All three regions contain an abundance of Archean felsic volcanic rocks, including tonalite, trondhjemite and granodiorite (TTG) series rocks, with minor granulite to amphibolite facies gneiss complexes, which means that the original characters of the rocks has been disturbed by at least one ductile deformation at deep crustal conditions.

Eoarchean geology is important in investigating Earth's tectonic history. It is because the planet had just undergone a transformation to the present-day-similar convective mode and lithosphere from a magma ocean in Hadean Eon, to either a protoplate tectonics or an unstable stagnant lithosphere lid at its infant stages. The earth's condition during Archean to Proterozoic (including Eoarchean era) serves as a crucial linkage between Hadean magma ocean to present-day plate tectonics. Various interpretations have been suggested to explain the prevalent tectonic style corresponding to Eoarchean geology. However it can be, in general, classified into two tectonic models, which are vertical tectonics and plate tectonics.

Explanation of the release of large amount of mantle heat is the prominent concern.
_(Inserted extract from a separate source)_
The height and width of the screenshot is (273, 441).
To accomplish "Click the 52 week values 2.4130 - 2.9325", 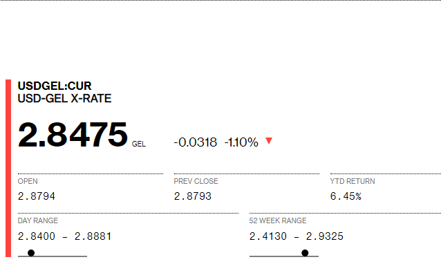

Most of the evidences shows a probability that pre-plate tectonics dominantly involved intense surface volcanism, active magmatism and crustal recycling.

== Occurrence of Eoarchean rocks ==
Eoarchean geology is dominated by:

1. Mafic to ultramafic volcanics
2. Tonalite-trondhjemite-granodiorite (TTG)
3. Chemical sedimentary rocks such as chert and Banded-Iron-Formations (BIF)
4. Subordinate clastic sedimentary rocks.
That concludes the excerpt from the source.